The report noted that there had been lapses on the bank’s part too, as due diligence report on borrowers were not obtained before submitting the renewal proposal. Further, no credit assessment was done for these customers. “There was no evidence for proof of delivery of the goods to customers… In the absence of any effective mechanism to monitor the movement of discounted Export bill proceeds towards liquidation of SBLCs across member banks, the companies manipulatively diverted and round tripped the funds to their shell companies,” said the CVC report. The report says that the lead bank in the lending consortium did not share the areas of concern, and did not take note of warning signals mentioned in business rating reports.

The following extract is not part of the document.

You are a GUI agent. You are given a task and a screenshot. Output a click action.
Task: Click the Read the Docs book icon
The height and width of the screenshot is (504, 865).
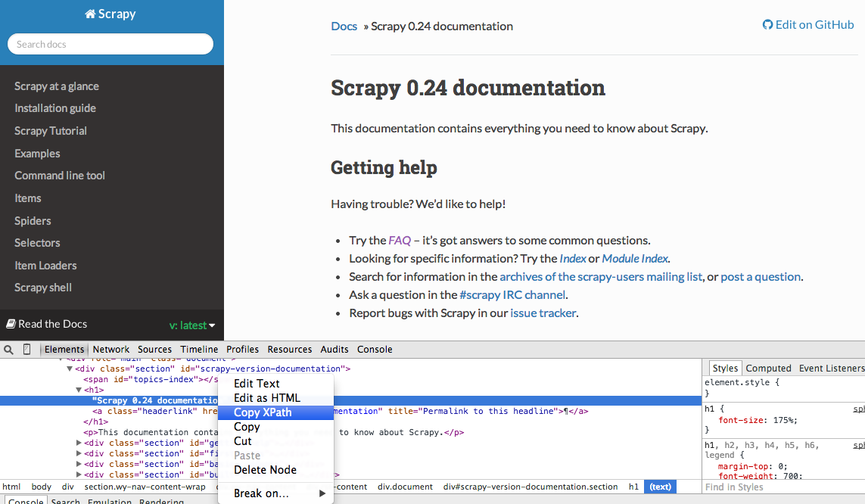point(11,324)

In the aviation space, CVC analyses one company, which began commercial operations in May 2005 and was a leading company with a 21% market share in domestic operations. The firm was promoted by another group which had a presence in many countries. The CVC report notes that the company under consideration, cheated the lending bank by suppressing facts in financial statements and diverting the funds to related entities for purposes other than those for which financing was done, reported The Indian Express. The company ran its operations mostly on leased aircraft for which an overseas entity (vendor) was created, which in turn created fictitious invoices with inflated bills, the daily quoted CVC report as saying. Whatever money the company owed to the leasing company would be disbursed, and the rest parked with the entity.